1213943 - Remove RELEASE_BUILD conditionality of SubjectPrincipal() MOZ_CRASH

Status: RESOLVED FIXED

Description

[Bobby Holley (:bholley)]

See https://bugzilla.mozilla.org/show_bug.cgi?id=1072150#c54

During the 45 cycle, I plan to remove the RELEASE_BUILD conditionality of the MOZ_CRASH. Once 44 hits release (and 45 is on beta), I'll check telemetry to make sure we're not seeing a bunch of these cases on release. If we are, we can back the MOZ_CRASH out on beta.

Comment 1

[Olli Pettay [:smaug] (high review load)]

Scary. Have you gone through all the SubjectPrincipal() usage manually and figured out whether
we need to change the code to use something else?

Comment 2

[Bobby Holley (:bholley)]

(In reply to Olli Pettay [:smaug] from comment #1)
> Scary. Have you gone through all the SubjectPrincipal() usage manually and
> figured out whether
> we need to change the code to use something else?

No, that's pretty intractable, since that analysis depends on whether there is a callstack that reaches the callsite from native code. I'm open to suggestions on how to find culprits beyond the current technique of dynamic analysis (which risks crashes, but not security bugs).

Comment 3

[Bobby Holley (:bholley)]

Created attachment 8691070 [details] [diff] [review]
Remove RELEASE_BUILD conditionality. v1

Comment 4

[Boris Zbarsky [:bzbarsky, bz on IRC]]

Comment on attachment 8691070 [details] [diff] [review]
Remove RELEASE_BUILD conditionality. v1

What is that telemetry probe showing so far?

Comment 5

[Bobby Holley (:bholley)]

(In reply to Boris Zbarsky [:bz] from comment #4)
> Comment on attachment 8691070 [details] [diff] [review]
> Remove RELEASE_BUILD conditionality. v1
> 
> What is that telemetry probe showing so far?

We don't need the telemetry probe here, because this code is currently on aurora and nightly, which means that the MOZ_CRASH will take effect. Last I checked, the only remaining crash site was for bug 1222280 (at extremely low volume), which is now landed on central and will soon be uplifted to aurora.

The more interesting question is what happens when we get to beta, but we'll have to wait another cycle for that telemetry to tell us anything.

Comment 6

[Boris Zbarsky [:bzbarsky, bz on IRC]]

> The more interesting question is what happens when we get to beta, but we'll have to wait
> another cycle for that telemetry to tell us anything.
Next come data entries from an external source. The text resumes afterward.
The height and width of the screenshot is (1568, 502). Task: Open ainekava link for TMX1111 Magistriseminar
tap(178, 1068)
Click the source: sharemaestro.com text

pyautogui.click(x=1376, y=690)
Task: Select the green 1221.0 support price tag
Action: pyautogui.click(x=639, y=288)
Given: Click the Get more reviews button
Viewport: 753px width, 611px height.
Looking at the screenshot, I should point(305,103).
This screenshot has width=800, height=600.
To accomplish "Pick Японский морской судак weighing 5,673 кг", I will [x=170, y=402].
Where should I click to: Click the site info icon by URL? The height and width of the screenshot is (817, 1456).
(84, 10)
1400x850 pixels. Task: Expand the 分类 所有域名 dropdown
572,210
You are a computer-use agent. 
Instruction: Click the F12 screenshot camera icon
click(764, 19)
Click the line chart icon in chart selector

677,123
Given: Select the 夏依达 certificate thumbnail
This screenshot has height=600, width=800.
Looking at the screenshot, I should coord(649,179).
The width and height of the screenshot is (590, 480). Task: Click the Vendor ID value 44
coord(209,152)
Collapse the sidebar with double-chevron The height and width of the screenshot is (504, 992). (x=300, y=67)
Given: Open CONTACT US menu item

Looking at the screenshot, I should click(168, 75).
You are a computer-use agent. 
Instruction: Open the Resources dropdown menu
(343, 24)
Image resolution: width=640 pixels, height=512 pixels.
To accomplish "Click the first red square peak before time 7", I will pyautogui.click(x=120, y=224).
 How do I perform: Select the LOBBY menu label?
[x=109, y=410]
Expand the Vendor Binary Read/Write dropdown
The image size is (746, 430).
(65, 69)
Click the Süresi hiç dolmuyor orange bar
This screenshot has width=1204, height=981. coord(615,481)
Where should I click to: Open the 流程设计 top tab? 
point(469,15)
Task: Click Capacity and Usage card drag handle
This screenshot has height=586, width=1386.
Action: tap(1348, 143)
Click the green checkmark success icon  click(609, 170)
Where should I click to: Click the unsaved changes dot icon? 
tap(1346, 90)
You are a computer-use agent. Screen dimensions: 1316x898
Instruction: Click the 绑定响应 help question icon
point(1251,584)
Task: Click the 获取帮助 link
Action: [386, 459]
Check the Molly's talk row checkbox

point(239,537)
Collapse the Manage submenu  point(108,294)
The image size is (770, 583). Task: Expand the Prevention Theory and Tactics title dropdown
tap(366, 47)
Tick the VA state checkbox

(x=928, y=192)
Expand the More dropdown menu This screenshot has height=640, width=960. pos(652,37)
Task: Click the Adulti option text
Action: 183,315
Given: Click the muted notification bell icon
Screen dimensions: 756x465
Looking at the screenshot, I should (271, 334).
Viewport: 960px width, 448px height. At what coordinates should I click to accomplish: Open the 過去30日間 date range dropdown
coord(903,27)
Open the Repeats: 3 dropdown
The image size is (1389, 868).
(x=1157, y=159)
OK.  Is it worth waiting that cycle to see whether this gets hit in the wild?  Seems to me like it is....

Comment 7

[Bobby Holley (:bholley)]

(In reply to Boris Zbarsky [:bz] from comment #6)
> > The more interesting question is what happens when we get to beta, but we'll have to wait
> > another cycle for that telemetry to tell us anything.
> 
> OK.  Is it worth waiting that cycle to see whether this gets hit in the
> wild?  Seems to me like it is....

I don't understand why it would be - the Telemetry is already going out one cycle ahead of the crash (and I am watching it), so we have all the room we need to disable the release-mode crash if we see the Telemetry firing (either an aurora uplift for Telemetry activity on beta, or a beta uplift for Telemetry activity on release).

Comment 8

[Boris Zbarsky [:bzbarsky, bz on IRC]]

Comment on attachment 8691070 [details] [diff] [review]
Remove RELEASE_BUILD conditionality. v1

Ah, I see.

OK, r=me assuming we plan to adjust course as needed based on the telemetry.

Comment 9

[Carsten Book [:Tomcat]]

https://hg.mozilla.org/mozilla-central/rev/9689a552174c

Comment 10

[Bobby Holley (:bholley)]

According to Telemetry, we hit this case three times out of 23.55 million on beta. So I'm optimistic about going forward.

I found one new low-volume crash on crash-stats which I'll file now.

Comment 11

[Bobby Holley (:bholley)]

Note sure why this didn't get closed in comment 9.

Comment 12

[Bobby Holley (:bholley)]

I see 10 samples out of 10 million on release. I think we're good here.